#### WHAT TO WORK ON:
A faithful copy of each entry below is expected, with the images removed.

┏━━

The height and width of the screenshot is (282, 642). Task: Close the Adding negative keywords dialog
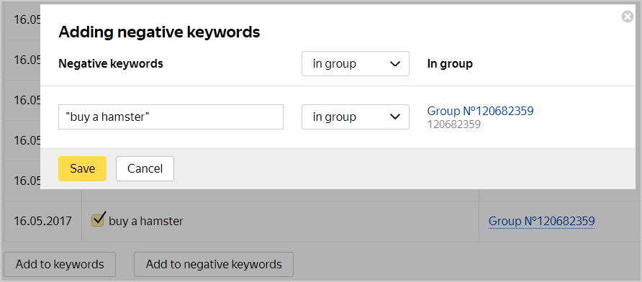pyautogui.click(x=628, y=17)
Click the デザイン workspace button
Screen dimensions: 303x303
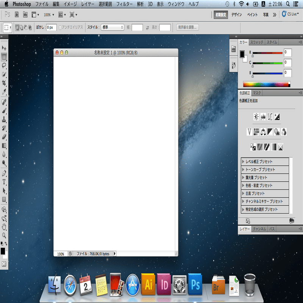pyautogui.click(x=236, y=14)
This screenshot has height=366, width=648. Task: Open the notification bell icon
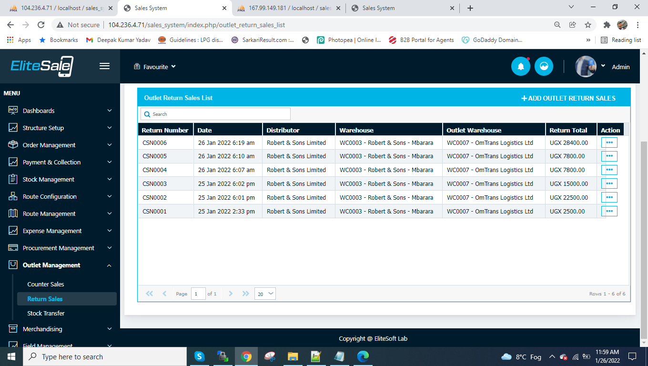tap(521, 66)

┗━━

#### REPLY TO THE TASK:
The height and width of the screenshot is (282, 642). Task: Close the Adding negative keywords dialog
pyautogui.click(x=628, y=17)
Click the デザイン workspace button
Screen dimensions: 303x303
pyautogui.click(x=236, y=14)
This screenshot has height=366, width=648. Task: Open the notification bell icon
tap(521, 66)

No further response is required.